Was meine ich mit „alten Rechenarten“? – Alte Rechenarten sind zum Beispiel, Dinge immer nur zu addieren, zu subtrahieren oder zu multiplizieren. All das, was wir heute wollen, was wir po­li­tisch beschließen, läuft doch vielfach darauf hinaus, dass wir immer noch etwas dazu­addie­ren, etwas hinzufügen, die Ausgaben verdoppeln und multiplizieren oder einfach etwas ab­schaf­fen und subtrahieren. Das heißt, jede Leistung, jeden Dienst an der Gesellschaft, den wir von der öffentlichen Hand erbringen wollen, müssen wir mit neuen Rechenarten untersuchen oder näher anschauen.

Die neuen politischen Rechenarten, wenn ich das so sagen darf, wären meiner Meinung nach eher, Dinge oder Anliegen miteinander zu vergleichen oder das eine oder andere zu verknüpfen oder die eine oder andere Ressource, die noch nicht entdeckt ist, zu finden, um da und dort auch das eine oder andere zu entlasten. Ich denke, das sind Rechenarten des Menschen, und ich glaube, das sind Rechenarten, die sich auch in diesem Regierungsprogramm wieder finden, denn – und das möchte ich hier auch sagen – ein Regierungsprogramm ist für mich keine Me­nü­karte oder ein Prospekt, in dem Angebote gemacht werden, die eventuell umgesetzt werden oder auch nicht, sondern – und das ist mir dazu eingefallen – das Wort „Programm“, das sich ja aus dem Altgriechischen herleitet – aus dem Wort „prographo“, was so viel heißt wie „vorzeich­nen“ –, bedeutet, solch eine Vorzeichnung zu erstellen. Das zu tun und mit anderen zu be­schließen, bedarf der Zeit – nicht des Sich-Zeit-Lassens, sondern des Sich-Zeit-Nehmens für das Wesentliche in diesem Staatssystem.

Ich glaube, dass wir auch da einiges demokratiepolitisch dazuzulernen haben, wenn wir uns für das Wesentliche, wenn wir uns für einen Vertrag, für den wir uns gemeinsam einsetzen und auf den wir uns einigen, auch Zeit nehmen.

• Angezeigte Daten

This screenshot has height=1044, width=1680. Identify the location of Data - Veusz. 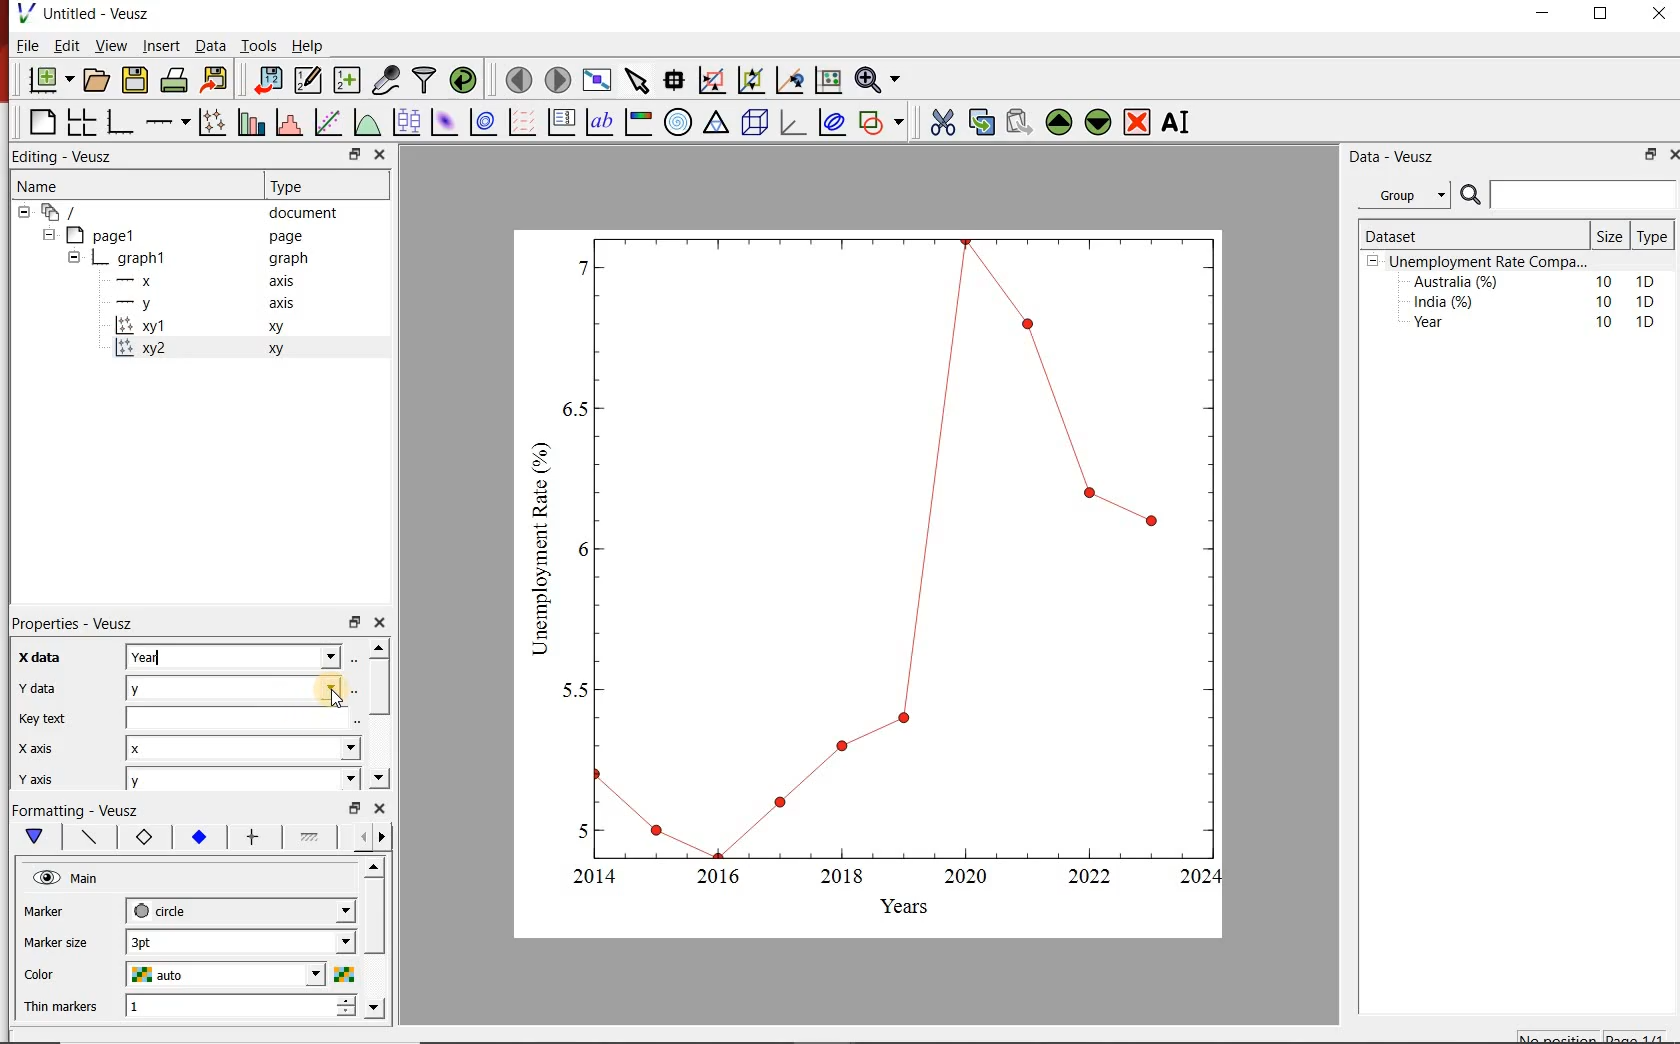
(1411, 157).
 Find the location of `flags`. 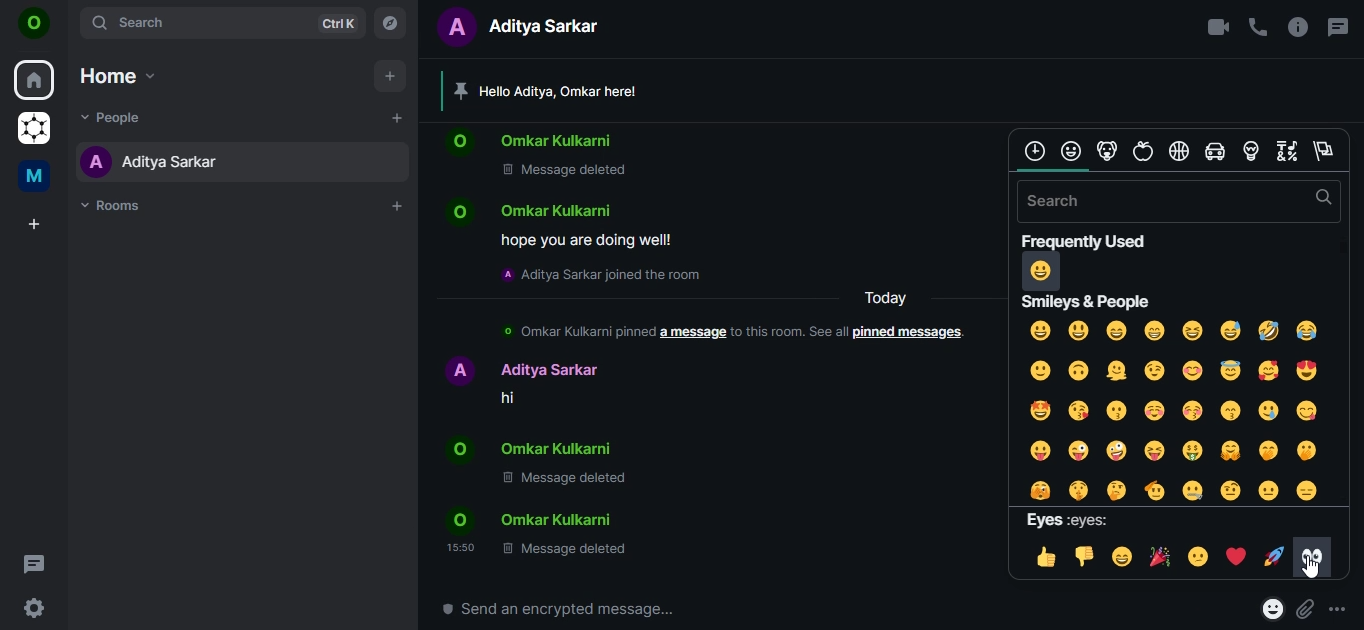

• Aufgaben
**1.** Übersetzen Sie aus dem Auszug über Rechenarten den Satz „Alte Rechenarten sind zum Beispiel, Dinge immer nur zu addieren, zu subtrahieren oder zu multiplizieren.“ ins Englische.
**2.** Schreiben Sie bitte den Abschnitt aus dem Auszug ab, der mit „Ich glaube, dass“ beginnt und bis einschließlich „auch Zeit nehmen.“ reicht.
Grundlage ist ausschließlich der Auszug.

• Lösungen der Aufgaben
**1.** Old types of arithmetic are, for example, always only adding, subtracting, or multiplying things.

**2.**
Ich glaube, dass wir auch da einiges demokratiepolitisch dazuzulernen haben, wenn wir uns für das Wesentliche, wenn wir uns für einen Vertrag, für den wir uns gemeinsam einsetzen und auf den wir uns einigen, auch Zeit nehmen.